# Criteo_x2

+ **Dataset description:**

  This dataset employs the [Criteo 1TB Click Logs](https://ailab.criteo.com/criteo-1tb-click-logs-dataset/) for display advertising, which contains one month of click-through data with billions of data samples. Following the same setting with the [AutoGroup](https://dl.acm.org/doi/abs/10.1145/3397271.3401082) work, we select "data 6-12" as the training set while using "day-13" for testing. To reduce label imbalance, we perform negative sub-sampling to keep the positive ratio roughly at 50%. It has 13 numerical feature fields and 26 categorical feature fields. In this setting, 13 numerical fields are converted into categorical values through bucketizing, while categorical features appearing less than 20 times are set as a default ``<OOV>`` feature.

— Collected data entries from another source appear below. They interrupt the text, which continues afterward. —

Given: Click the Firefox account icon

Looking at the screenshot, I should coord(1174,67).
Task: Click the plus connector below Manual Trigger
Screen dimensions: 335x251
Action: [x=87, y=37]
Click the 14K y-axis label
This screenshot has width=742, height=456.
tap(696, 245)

  The dataset statistics are summarized as follows:

  | Dataset Split  | Total | #Train | #Validation | #Test | 
  | :--------: | :-----: |:-----: | :----------: | :----: | 
  | Criteo_x2 |   99,616,043    |  86,883,012    |      |  12,733,031    |   

+ **Source:** https://ailab.criteo.com/criteo-1tb-click-logs-dataset
+ **Download:** https://huggingface.co/datasets/reczoo/Criteo_x2/tree/main
+ **RecZoo Datasets:** https://github.com/reczoo/Datasets

+ **Used by papers:** 
    - Bin Liu, Niannan Xue, Huifeng Guo, Ruiming Tang, Stefanos Zafeiriou, Xiuqiang He, Zhenguo Li. [AutoGroup: Automatic Feature Grouping for Modelling Explicit High-Order Feature Interactions in CTR Prediction](https://dl.acm.org/doi/abs/10.1145/3397271.3401082). In SIGIR 2020.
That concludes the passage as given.